Many U.S. and foreign diplomats are skeptical about what the Preventing Violent Extremism conference will accomplish. As John Hudson writes in Foreign Policy:
The more substantive internal issue at play…is the summit’s emphasis on a broad approach to countering extremism that risks yielding few actionable goals. From poverty, corruption, and girls’ education to unemployment and building “resilient communities,” the State Department leadership is bent on mashing together a variety of potential drivers of extremism into its part of the conference.
In America, the issue will most likely be treated as crime prevention.
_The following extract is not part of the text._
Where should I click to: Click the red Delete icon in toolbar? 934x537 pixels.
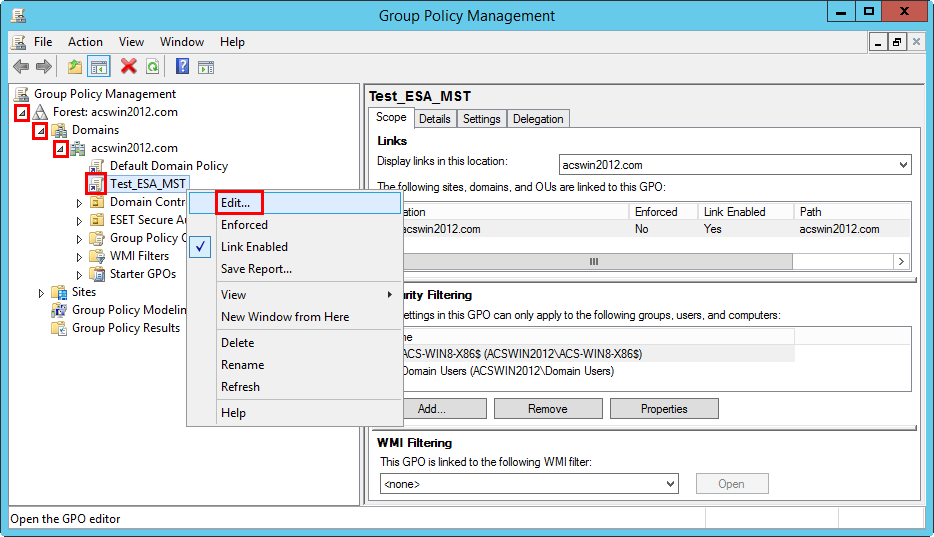point(128,66)
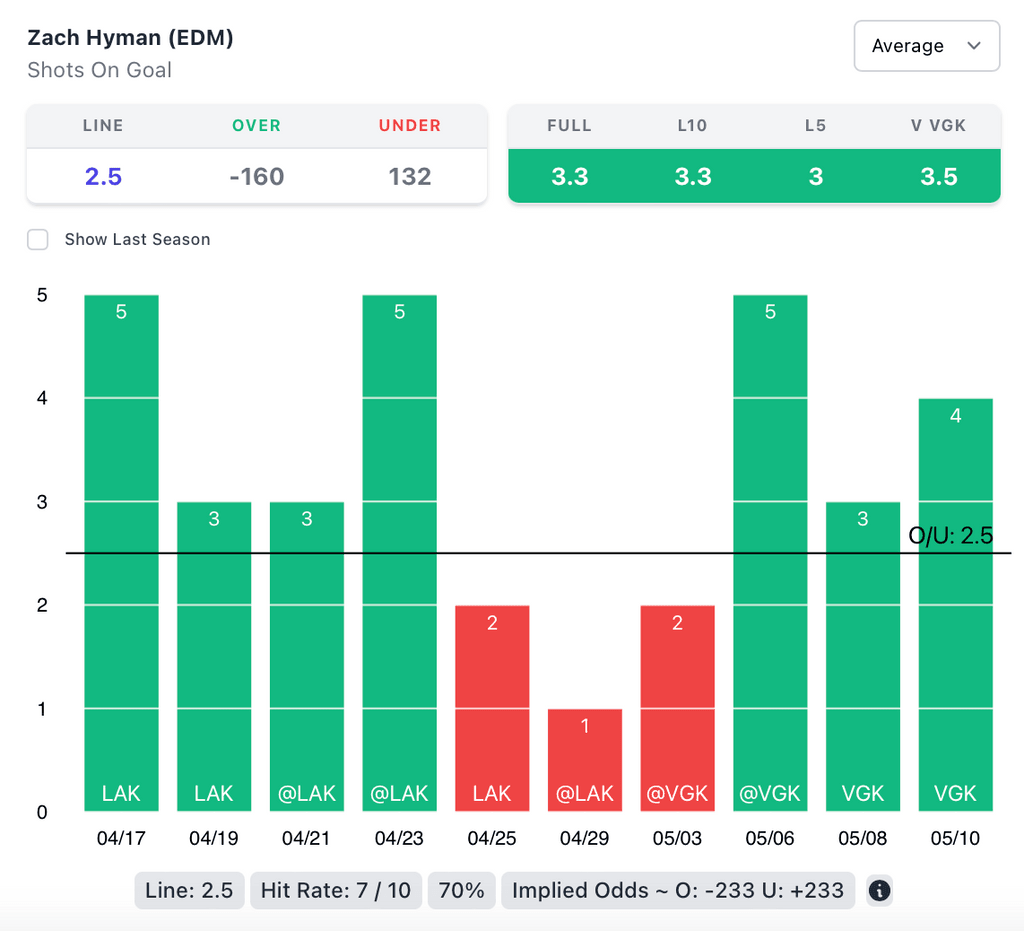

Hence the new “Preventing Violent Extremism” policy advocated by Sarah Sewall, Undersecretary of State, who said in a speech that instead of seeking how to counter radical Islamist ideology , the State Department will concentrate on addressing “alienation and anger that drives communities to align or tolerate the violent extremists.”
Quoting President Obama in May 2013, when he stated that the US should “be addressing the underlying grievances and conflicts that feed terrorism,” Sewall made it quite clear that anything but addressing the religious ideology of the Salafists and the jihadists will be taken up—the very concepts that should be addressed in the place of social work gobbledygook.
To do that, of course, would quickly lead to charges of “Islamophobia.” Don’t be surprised if after the three days of meeting, the 60 nations represented will agree on one thing: Islamophobia must be prevented, because it is alienating the Muslim community.